You don't "swap them out" to main memory. There is a copy in main memory already.

So when you do an ALT-TAB in Windows Vista between Unreal Tournament 2010 and the 3D desktop what do you think happens. The contents of the GPU frambuffer are swapped out to memory or disk. The GPU under vista will be a shared device. The advantages of swapping things in and out is that only used resources will be in the GPU's memory. You could have only the parts of a large texture that are being drawn paged into GPU memory while the rest of the texture is in the system ram.
 
rwolf said:
So when you do an ALT-TAB in Windows Vista between Unreal Tournament 2010 and the 3D desktop what do you think happens. The contents of the GPU frambuffer are swapped out to memory or disk.

I personally don't care much about Vista (I will be full screen gaming, and ALT-TAB should just invalidate the buffer and potentially cause the app to refresh everything) I don't think the FB should be VM'ed. What's the big deal with losing one frame, when the app can react and rerender? Why copy 10+MB of data back to main memory for safe keeping, when that data is transient and gone after 1/60th of a second anyway? Maybe the Vista desktop itself is a special case due to compositing, where loss of the desktop FB might force all windows to be rerendered which itself might thrash the VM system.

The GPU under vista will be a shared device. The advantages of swapping things in and out is that only used resources will be in the GPU's memory. You could have only the parts of a large texture that are being drawn paged into GPU memory while the rest of the texture is in the system ram.

Paging in part of a large read only texture orthogonal to do with swap out. If system ram contains the complete texture, you don't need swap out. You swap in pieces to the GPU as needed, and the GPU drops the pieces it needs the least to make room for more pages.

Swap out for read-only resources just saves system memory. It's just a poor man's UMA. But hey, why not go further! Why doesn't Vista use GPU VRAM as an additional PAGE FILE for Operating System virtual memory, before using disk? Why doesn't Microsoft Office "page out" into GPU VRAM? :)

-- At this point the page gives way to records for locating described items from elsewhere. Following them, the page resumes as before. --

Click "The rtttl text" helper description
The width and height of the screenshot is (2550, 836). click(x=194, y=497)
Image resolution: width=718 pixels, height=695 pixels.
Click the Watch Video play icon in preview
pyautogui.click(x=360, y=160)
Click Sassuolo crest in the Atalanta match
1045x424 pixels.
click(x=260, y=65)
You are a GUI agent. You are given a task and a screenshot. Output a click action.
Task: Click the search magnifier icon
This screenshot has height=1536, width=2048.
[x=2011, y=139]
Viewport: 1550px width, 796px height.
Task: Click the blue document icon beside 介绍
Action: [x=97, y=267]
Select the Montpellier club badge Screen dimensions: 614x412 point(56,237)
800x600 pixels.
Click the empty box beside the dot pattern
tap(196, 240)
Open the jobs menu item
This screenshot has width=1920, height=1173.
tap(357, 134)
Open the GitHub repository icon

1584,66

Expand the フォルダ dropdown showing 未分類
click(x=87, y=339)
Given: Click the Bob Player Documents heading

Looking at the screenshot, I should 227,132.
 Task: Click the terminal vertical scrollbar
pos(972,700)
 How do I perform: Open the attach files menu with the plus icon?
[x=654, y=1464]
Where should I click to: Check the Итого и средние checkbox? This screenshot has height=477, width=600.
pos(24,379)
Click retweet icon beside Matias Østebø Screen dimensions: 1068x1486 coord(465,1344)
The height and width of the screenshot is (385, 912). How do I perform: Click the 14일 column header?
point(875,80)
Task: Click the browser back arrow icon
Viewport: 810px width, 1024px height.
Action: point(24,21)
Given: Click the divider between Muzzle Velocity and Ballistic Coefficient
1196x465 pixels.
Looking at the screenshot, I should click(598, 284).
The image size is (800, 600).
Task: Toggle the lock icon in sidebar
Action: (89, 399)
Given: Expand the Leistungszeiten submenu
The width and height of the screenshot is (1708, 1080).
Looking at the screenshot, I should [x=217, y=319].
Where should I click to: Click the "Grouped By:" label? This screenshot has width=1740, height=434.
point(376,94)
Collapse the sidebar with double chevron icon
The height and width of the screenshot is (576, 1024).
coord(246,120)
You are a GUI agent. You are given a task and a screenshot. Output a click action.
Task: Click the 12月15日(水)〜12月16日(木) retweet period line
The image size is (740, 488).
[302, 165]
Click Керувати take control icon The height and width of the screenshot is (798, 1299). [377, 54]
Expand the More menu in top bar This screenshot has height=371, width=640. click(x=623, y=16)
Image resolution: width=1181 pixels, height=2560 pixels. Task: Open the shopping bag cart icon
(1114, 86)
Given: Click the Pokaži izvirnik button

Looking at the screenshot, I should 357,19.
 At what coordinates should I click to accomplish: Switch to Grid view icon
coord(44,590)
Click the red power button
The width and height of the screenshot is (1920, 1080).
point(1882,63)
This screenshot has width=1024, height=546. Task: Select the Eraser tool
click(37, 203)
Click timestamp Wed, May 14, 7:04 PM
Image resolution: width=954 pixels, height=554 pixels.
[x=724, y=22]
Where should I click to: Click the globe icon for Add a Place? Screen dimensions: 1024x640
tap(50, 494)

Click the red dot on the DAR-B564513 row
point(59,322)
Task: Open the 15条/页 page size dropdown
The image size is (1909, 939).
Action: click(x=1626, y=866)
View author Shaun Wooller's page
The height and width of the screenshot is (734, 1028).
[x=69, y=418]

By the time Vista and DX10 VM equipped cards ship, the average DX10 PC will probably have a gigabytes or two of main memory standard. Blowing 500mb of system RAM shouldn't be a problem, unless you want to run multiple copies of UE3.
 
Getting rid of D3DERR_DEVICELOST and D3DERR_DEVICENOTRESET saves a lot of headaches. With the Operating System managing buffers intelligently it's just makes things easier for developers. This is of course exactly what Microsoft has done with D3D10 and Vista. No more TestCooperativeLevel() anymore.